Бриг стоял на якоре, байдары и байдарки были уложены в трюм, партовщики обживали кубрик, передовщики – каюту, и снова был знак, истолкованный друзьями почти как знамение: сухая, прохладная ночь сменилась сухим майским рассветом с красными прожилками солнца среди низких туч. В честь нового дня и выхода из бухты кадьяки с алеутами плясали на шканцах и обливались забортной водой из брезентовых ведер. По палубе весело бегали матросы. На баке пятеро американцев с рычагами-вымбовками ходили вокруг шпиля, выбирая якорь, и пели удалую флибустьерскую песню. Якорь с грохотом вполз в клюз и был закреплен. С десяток матросов уже висели на реях, ожидая приказа, чтобы распустить паруса.

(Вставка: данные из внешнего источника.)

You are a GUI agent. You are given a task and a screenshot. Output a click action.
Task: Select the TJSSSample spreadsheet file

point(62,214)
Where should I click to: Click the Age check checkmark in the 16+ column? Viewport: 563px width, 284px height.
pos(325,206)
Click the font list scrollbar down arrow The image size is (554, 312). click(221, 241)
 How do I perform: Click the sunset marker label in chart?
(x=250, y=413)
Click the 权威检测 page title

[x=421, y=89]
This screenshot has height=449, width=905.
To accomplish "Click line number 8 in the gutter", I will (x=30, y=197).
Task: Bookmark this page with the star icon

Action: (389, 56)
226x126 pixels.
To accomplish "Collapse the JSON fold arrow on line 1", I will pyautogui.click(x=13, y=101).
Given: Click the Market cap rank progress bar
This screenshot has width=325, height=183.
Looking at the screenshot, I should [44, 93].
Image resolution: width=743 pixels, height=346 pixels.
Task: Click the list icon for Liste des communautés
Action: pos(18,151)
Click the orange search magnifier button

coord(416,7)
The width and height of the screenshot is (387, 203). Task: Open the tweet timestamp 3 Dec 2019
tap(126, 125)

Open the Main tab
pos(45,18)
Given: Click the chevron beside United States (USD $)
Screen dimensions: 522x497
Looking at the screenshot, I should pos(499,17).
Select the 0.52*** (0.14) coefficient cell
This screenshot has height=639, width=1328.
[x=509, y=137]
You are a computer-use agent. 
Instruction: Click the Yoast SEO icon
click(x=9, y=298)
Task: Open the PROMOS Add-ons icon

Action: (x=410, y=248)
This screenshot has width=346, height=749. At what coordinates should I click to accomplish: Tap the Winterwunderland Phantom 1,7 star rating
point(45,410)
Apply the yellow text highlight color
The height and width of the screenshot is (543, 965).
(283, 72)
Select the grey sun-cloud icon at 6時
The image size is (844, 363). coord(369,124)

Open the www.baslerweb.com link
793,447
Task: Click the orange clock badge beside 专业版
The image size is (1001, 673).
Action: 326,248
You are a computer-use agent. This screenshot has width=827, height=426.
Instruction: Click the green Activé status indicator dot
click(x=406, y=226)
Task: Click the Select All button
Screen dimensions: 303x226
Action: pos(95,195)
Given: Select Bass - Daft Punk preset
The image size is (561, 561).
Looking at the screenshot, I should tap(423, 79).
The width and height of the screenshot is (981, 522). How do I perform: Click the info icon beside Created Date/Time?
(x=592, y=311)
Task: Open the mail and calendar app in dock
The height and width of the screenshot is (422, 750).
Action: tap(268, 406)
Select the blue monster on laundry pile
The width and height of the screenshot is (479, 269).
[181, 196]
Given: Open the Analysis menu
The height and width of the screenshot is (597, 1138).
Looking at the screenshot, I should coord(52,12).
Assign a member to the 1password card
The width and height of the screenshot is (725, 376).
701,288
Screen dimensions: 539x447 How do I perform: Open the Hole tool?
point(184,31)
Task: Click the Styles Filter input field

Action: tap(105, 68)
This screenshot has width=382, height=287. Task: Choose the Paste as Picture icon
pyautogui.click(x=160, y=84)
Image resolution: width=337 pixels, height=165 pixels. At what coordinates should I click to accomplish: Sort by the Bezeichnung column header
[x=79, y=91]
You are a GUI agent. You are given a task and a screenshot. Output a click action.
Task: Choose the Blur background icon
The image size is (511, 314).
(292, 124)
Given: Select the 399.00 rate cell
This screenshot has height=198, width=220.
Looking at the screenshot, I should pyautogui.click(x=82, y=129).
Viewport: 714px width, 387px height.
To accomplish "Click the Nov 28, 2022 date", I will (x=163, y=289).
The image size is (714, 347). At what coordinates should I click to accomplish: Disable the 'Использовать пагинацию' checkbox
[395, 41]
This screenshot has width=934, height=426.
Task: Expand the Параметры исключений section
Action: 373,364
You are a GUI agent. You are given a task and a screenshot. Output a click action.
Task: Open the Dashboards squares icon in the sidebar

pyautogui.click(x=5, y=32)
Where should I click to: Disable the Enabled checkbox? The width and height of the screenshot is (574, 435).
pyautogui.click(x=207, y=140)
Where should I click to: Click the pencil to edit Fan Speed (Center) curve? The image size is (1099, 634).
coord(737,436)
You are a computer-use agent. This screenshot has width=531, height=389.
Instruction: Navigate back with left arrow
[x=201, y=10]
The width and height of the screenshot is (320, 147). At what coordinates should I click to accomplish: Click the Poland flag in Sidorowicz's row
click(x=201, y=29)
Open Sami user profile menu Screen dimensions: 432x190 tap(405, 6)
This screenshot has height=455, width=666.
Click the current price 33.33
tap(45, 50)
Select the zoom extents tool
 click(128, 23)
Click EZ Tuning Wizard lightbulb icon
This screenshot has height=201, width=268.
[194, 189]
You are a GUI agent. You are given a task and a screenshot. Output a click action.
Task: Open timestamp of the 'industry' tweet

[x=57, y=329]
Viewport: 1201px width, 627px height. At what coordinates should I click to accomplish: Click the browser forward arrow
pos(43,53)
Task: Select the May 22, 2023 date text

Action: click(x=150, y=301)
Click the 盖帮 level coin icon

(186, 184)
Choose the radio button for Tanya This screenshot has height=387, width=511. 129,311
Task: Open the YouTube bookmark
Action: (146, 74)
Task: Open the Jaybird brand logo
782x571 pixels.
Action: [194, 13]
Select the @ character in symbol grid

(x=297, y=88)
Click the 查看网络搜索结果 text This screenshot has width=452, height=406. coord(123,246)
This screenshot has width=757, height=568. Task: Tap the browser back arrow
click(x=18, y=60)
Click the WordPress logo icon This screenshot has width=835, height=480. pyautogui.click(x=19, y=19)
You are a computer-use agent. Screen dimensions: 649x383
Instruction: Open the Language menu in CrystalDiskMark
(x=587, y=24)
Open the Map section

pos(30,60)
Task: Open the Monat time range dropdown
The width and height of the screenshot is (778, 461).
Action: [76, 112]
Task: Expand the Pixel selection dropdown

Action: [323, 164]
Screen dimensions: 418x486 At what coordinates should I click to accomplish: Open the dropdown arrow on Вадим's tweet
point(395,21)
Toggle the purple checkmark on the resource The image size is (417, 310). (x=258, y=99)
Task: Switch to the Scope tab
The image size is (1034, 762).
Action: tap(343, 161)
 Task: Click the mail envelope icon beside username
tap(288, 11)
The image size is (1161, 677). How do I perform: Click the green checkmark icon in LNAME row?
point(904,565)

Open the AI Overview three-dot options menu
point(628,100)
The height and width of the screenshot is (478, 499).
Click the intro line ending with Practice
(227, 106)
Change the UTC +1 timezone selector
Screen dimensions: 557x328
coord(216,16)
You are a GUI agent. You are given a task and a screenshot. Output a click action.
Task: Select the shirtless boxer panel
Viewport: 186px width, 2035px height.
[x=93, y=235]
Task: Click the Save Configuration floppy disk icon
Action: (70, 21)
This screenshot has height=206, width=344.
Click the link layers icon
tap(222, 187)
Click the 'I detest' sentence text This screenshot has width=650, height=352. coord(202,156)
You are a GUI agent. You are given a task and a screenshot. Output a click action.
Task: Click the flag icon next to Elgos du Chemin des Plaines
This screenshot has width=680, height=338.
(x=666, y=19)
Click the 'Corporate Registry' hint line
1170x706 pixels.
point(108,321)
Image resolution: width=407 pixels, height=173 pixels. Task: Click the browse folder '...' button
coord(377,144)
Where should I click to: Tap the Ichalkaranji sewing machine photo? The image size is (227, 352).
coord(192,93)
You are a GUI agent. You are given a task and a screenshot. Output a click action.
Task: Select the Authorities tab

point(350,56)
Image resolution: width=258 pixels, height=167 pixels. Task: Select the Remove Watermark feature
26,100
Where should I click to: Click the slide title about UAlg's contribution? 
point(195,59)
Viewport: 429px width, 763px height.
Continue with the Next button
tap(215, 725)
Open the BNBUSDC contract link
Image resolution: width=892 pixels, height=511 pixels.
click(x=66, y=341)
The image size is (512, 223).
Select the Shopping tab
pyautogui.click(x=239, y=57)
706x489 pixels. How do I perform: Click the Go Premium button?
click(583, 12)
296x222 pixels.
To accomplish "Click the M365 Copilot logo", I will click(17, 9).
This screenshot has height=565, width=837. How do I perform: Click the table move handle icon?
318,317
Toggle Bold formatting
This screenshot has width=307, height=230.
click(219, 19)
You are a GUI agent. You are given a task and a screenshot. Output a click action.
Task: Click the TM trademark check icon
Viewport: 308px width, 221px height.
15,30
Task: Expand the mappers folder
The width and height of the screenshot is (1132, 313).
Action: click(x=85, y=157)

Баранов в статском сюртуке дорогого тонкого сукна и в шляпе поверх парика вышел на причал, благословить на удачные промыслы. Корабль схватил ветер кливерами, начал разворачиваться. Партовщики радостно завыли, призывая удачу, и снова стали плясать. Правитель скинул шляпу похожую на сложенный вдвое блин, перекрестился и помахал ей. Свежий ветерок с гор трепал локоны парика.
Сысой залюбовался работой матросов на обеих мачтах брига с рядами прямых парусов но, приглядевшись пристальней, с удивлением и беспокойством отметил про себя, что все они пьяны. Он обернулся к мостику. Работой матросов командовали капитан Джонатан Виншип и его первый помощник Натан. Баранов говорил, что они братья, во что трудно было поверить. Капитан был приземистым, полным, с выпиравшим из-под жилетки брюшком и плутоватым прищуром глаз. У его помощника, тощего, долговязого и лупоглазого, была скошенная челюсть без подбородка, делавшая его похожим на акулу. Сысой внимательней вгляделся в их лица и понял, что они тоже пьяны, как и два матроса, стоявшие на штурвале: те едва держались на ногах. Капитан то и дело орал на них, они поперечно отбрехивались.